* START SUPPLIED DATA *

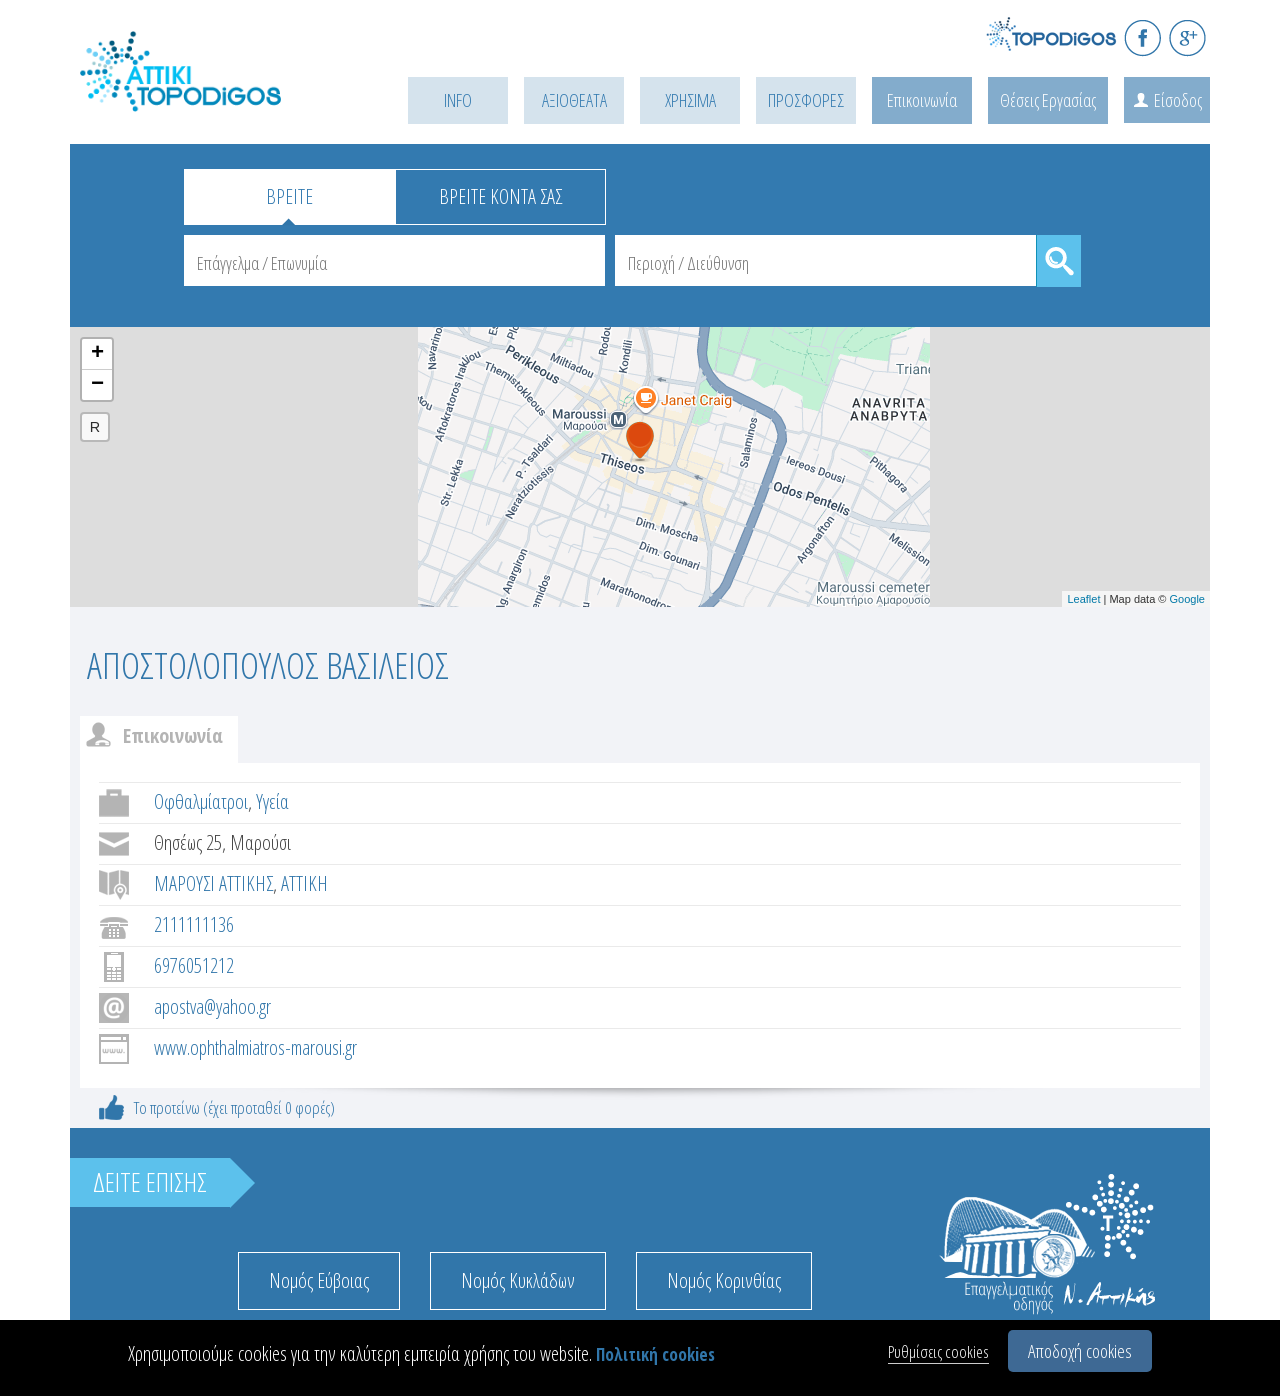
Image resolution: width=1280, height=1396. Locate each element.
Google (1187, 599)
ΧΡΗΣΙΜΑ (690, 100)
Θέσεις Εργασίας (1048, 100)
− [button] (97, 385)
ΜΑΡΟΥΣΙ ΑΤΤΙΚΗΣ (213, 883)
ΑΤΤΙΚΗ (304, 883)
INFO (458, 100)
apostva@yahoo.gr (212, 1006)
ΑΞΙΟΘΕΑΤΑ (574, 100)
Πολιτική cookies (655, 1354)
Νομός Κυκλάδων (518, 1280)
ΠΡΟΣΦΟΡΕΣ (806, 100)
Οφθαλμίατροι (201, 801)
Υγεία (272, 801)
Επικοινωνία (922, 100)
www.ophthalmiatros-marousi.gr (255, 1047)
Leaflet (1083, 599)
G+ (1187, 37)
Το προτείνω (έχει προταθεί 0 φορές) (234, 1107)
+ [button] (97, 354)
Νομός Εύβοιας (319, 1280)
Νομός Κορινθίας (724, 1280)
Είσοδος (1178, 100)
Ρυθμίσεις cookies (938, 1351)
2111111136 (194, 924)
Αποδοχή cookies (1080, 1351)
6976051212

* END SUPPLIED DATA *

WRITTEN INSTRUCTION =>
Rewrite the stretch from the line containing "ΠΡΟΣΦΟΡΕΣ (806, 100)" through the end of the listing, putting "Νομός Αργολίδας" in place of "Νομός Εύβοιας" and leaving everything else unchanged.

ANSWER TO THIS TASK =>
ΠΡΟΣΦΟΡΕΣ (806, 100)
Οφθαλμίατροι (201, 801)
Υγεία (272, 801)
Επικοινωνία (922, 100)
www.ophthalmiatros-marousi.gr (255, 1047)
Leaflet (1083, 599)
G+ (1187, 37)
Το προτείνω (έχει προταθεί 0 φορές) (234, 1107)
+ [button] (97, 354)
Νομός Αργολίδας (319, 1280)
Νομός Κορινθίας (724, 1280)
Είσοδος (1178, 100)
Ρυθμίσεις cookies (938, 1351)
2111111136 (194, 924)
Αποδοχή cookies (1080, 1351)
6976051212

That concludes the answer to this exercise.